As @Mureinik answer is perfect but you didn't understand it ,

So Lets start with a very basic example of Calculating Factorial via Recursion:

public int factorial(int num){
   if(num==0) //break condition of Recursion Since 0! is always 1
      return 1;
   return num*fact(num-1);
}

So here is the Tracing

factorial(4) return 4*factorial(3);
factorial(3) return 3*factorial(2);
factorial(2) return 2*factorial(1);
factorial(1) return 1*factorial(0);
factorial(0) returns 1;

, Now backtrace this answers and this below image is formed

May Be now you are able to understand it

Answer 3

Look at the return statement

return 1 + addxy(a, b-1);

You have a function call in the return statement to the same function. This is called a recursive function. So as long as b is not 0, it keeps on calling it again n again but by adding 1 and subtracting b by 1. This goes on till b becomes 0. Which is 6 times. And thats why you get 1*6 + a = 6

Equivalent execution would be

return 1 + addxy(6, 5);
return 1 + 1 + addxy(6, 4);
return 1 + 1 + 1 + addxy(6, 3);
return 1 + 1 + 1 + 1 + addxy(6, 2);
return 1 + 1 + 1 + 1 + 1 + addxy(6, 1);
return 1 + 1 + 1 + 1 + 1 + 1 + addxy(6, 0);
return 1 + 1 + 1 + 1 + 1 + 1 + 6; // Value of a = 6
return 12;

Answer 4

This

 return 1 + addxy(a, b-1);

returns 1 plus the result of calling the method recursively while removing 1 from b. This basically means that it adds b.

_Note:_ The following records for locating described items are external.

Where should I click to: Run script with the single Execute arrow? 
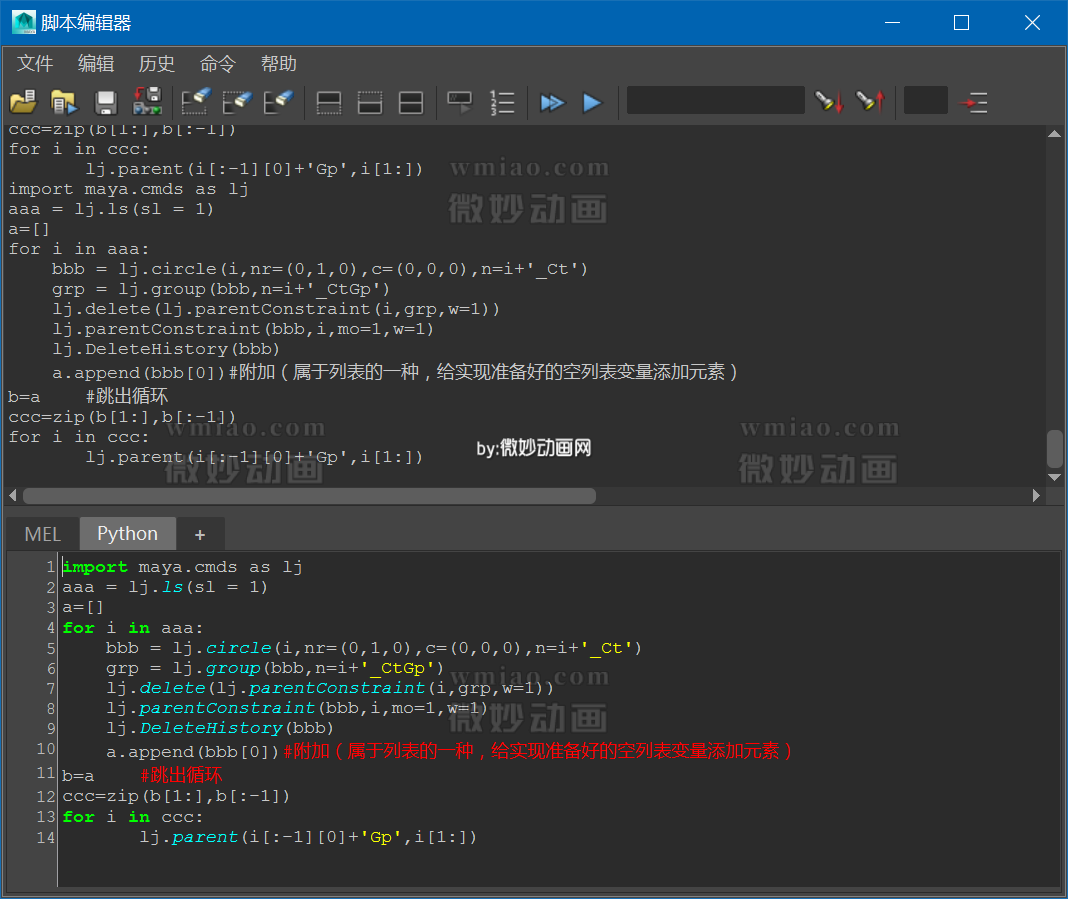pos(592,102)
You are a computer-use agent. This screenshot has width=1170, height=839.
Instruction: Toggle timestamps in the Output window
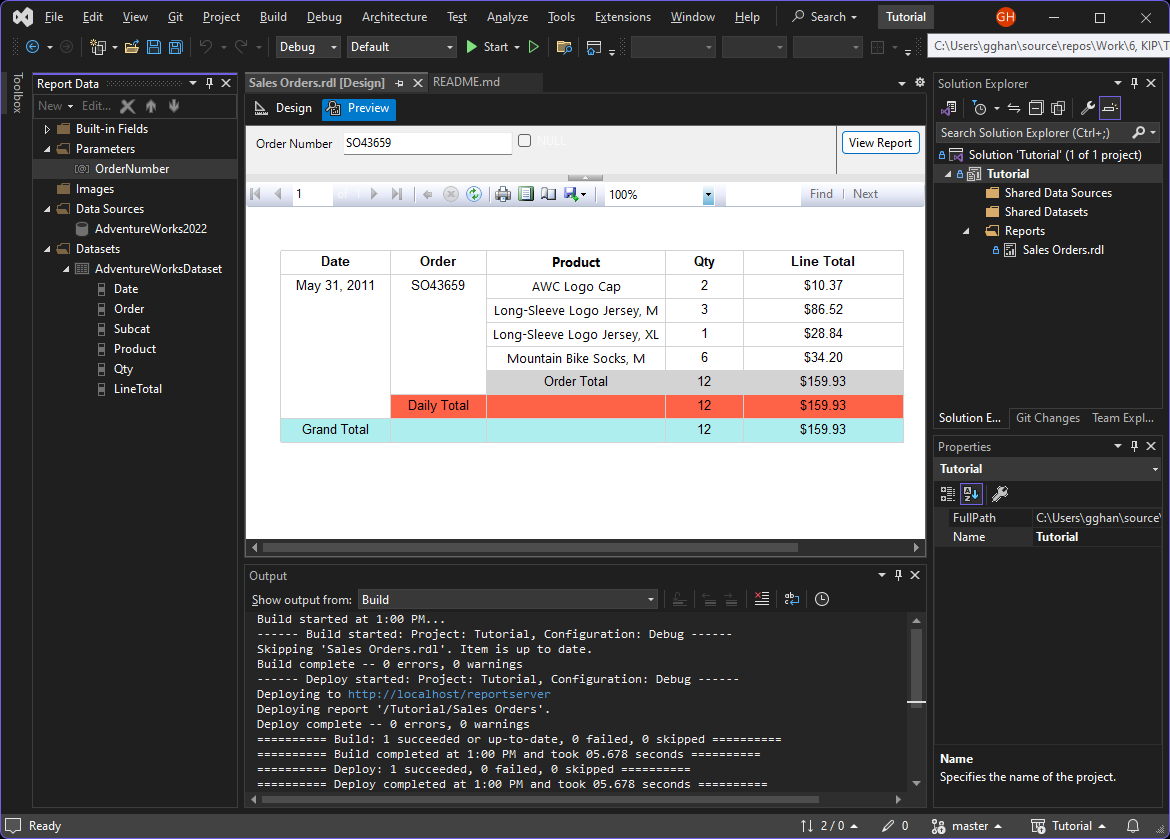coord(821,599)

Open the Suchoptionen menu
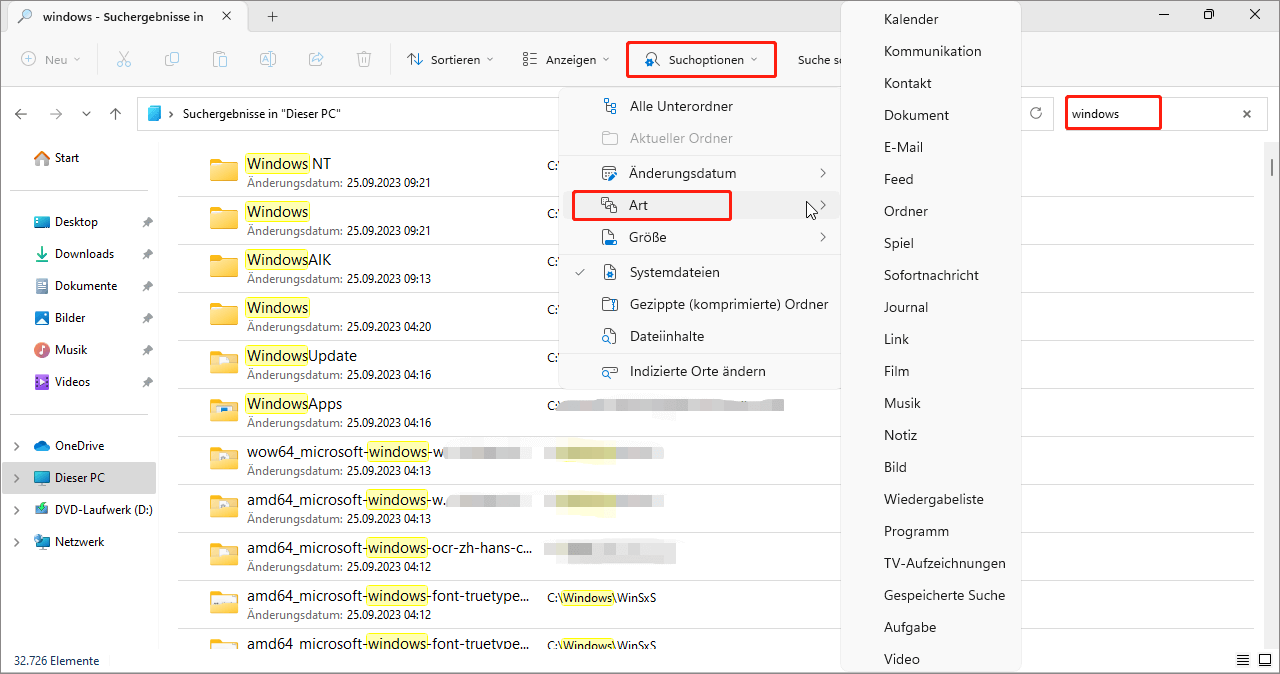(x=701, y=59)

When b is 0, you return a.

else if (b==0)
    return a;

(You also return b, when a is 0.

Without even tracing anything, you can tell that (with non-negative values for a and b) the method simply adds a and b and returns the result.

Answer 5

Try walking over it step by step:

addxy(6, 6) returns 1 + addxy(6, 5)
addxy(6, 5) returns 1 + addxy(6, 4)
addxy(6, 4) returns 1 + addxy(6, 3)
addxy(6, 3) returns 1 + addxy(6, 2)
addxy(6, 2) returns 1 + addxy(6, 1)
addxy(6, 1) returns 1 + addxy(6, 0)
addxy(6, 0) returns 6
So, addxy(6, 1) returns 1 + 6 = 7
So, addxy(6, 2) returns 1 + 7 = 8
So, addxy(6, 3) returns 1 + 8 = 9
So, addxy(6, 4) returns 1 + 9 = 10
So, addxy(6, 5) returns 1 + 10 = 11
So, addxy(6, 6) returns 1 + 11 = 12